Thursday, May 28, 2015

This Airline Stock Is Ready To Land



Ever since American Airlines came out of bankruptcy and started to trade publicly again hedgefunds jumped all over it.  Effectively the stock became a hedgefund hotel, ever since the 4th quarter of 2013 a large amount of hedgefunds held the stock as you can see from the chart below.  Hedgefunds held steady for 5 quarters and enjoyed healthy gains.


Fast forward to today, American Airlines was under distribution in the first quarter of this year, the stock traded between $45-$55 and became volatile as oppose to the steady rise it had the previous quarter.  The funds owning the stocks decreased from 24% to 14% and some of its largest holders to profits on the stock.

The concern here is that many hedgefunds tend to check in and check out of stocks together, and with American Airlines now under its 50 and 200 day moving averages one can assume that the selling will continue.  Any rallies to the underside of those averages should be consider as an opportunity to sell for traders.





Wednesday, May 27, 2015

The Breadth Deterioration Is Real

By just looking at the indices $SPX, $COMPQ, $RUT, $DJ30, you really can't say anything negative about them, they are all trading near all time highs.  However, the breadth deterioration underneath the surface is real, not only have many stocks stop going up but we are now seeing an uptick in stocks going down.  The charts below tell you the whole story.

The question is; is this information actionable right now?  The answer is no, at least for me its no.
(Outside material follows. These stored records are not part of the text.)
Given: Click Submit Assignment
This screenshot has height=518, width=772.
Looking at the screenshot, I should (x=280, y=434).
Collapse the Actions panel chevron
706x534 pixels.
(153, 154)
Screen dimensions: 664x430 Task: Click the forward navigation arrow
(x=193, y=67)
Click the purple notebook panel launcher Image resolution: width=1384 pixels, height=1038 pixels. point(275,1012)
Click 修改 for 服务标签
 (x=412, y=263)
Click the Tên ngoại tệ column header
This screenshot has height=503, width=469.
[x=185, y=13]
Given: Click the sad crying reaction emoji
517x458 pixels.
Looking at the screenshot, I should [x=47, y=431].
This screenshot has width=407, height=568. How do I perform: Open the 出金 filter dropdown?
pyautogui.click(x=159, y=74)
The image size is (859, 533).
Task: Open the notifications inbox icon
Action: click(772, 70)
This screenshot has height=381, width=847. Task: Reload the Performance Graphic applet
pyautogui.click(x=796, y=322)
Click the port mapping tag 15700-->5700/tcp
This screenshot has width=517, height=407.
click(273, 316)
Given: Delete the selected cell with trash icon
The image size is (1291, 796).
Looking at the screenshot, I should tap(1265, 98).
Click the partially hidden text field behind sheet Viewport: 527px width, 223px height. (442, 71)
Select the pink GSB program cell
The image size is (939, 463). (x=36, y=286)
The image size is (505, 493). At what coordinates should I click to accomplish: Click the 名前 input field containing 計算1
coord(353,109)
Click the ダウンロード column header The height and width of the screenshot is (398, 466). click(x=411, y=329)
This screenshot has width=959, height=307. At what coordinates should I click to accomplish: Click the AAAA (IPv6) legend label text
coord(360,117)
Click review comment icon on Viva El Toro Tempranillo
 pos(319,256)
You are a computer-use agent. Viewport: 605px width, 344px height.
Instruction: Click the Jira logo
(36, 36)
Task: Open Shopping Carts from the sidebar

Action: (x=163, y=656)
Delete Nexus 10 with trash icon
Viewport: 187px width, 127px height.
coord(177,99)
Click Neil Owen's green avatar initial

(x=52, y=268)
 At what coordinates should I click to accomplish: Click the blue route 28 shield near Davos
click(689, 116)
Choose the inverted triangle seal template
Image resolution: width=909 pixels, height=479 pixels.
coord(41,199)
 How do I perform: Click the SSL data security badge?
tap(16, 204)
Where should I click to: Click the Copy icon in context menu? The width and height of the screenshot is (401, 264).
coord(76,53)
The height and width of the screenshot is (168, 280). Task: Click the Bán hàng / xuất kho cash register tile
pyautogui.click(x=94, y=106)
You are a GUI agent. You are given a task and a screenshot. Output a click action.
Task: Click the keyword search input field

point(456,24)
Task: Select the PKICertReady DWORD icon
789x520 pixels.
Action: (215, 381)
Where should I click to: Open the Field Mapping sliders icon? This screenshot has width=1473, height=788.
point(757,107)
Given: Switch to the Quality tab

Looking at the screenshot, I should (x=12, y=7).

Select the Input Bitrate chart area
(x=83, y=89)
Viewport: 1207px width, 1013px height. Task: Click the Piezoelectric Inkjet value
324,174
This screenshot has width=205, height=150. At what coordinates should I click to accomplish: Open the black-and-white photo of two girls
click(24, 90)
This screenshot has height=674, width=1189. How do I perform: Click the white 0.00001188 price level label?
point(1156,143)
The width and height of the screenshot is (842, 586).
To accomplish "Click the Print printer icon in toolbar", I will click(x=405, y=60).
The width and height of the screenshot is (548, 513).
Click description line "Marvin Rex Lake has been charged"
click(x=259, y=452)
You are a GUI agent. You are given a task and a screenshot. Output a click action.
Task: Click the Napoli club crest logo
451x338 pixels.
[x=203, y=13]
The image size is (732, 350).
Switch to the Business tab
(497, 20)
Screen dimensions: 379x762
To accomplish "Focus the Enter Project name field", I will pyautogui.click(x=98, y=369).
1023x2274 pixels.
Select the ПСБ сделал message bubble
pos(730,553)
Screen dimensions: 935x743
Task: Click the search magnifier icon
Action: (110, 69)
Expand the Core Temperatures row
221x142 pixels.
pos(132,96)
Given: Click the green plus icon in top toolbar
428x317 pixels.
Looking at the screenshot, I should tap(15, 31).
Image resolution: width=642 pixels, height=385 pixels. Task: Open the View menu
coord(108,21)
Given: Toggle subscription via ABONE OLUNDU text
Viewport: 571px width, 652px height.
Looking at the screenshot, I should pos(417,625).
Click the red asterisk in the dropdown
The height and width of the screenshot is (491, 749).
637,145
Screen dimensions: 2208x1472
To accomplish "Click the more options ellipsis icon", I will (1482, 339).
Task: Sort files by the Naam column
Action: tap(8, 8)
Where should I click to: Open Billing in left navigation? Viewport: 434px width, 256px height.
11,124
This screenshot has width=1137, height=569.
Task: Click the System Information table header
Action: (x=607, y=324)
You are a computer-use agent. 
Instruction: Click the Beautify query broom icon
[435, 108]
Breadth divergences have been going on for a while, it was the most popular topic for financial bloggers in 2013.  And every time the market looked and felt like it was going to crack it bounced, and it bounced hard.  Rotation has been the key, they take one group to the woodshed and then normally the most recent weakest group bounces.

I have no interest in shorting individual common stocks even though the breadth says that it's wise to do so.  My fear of waking up one morning to a buyout is greater than my greed to make a few dollars on a short.  As far as shorting the indices, the price action is not confirming what is happening with stocks.  I need to see a pattern of lower highs and lower lows to take a short strictly on the breadth numbers.  For now this something that's in the back of mind and either stocks will catch to the indices or the indices will catch to the stocks.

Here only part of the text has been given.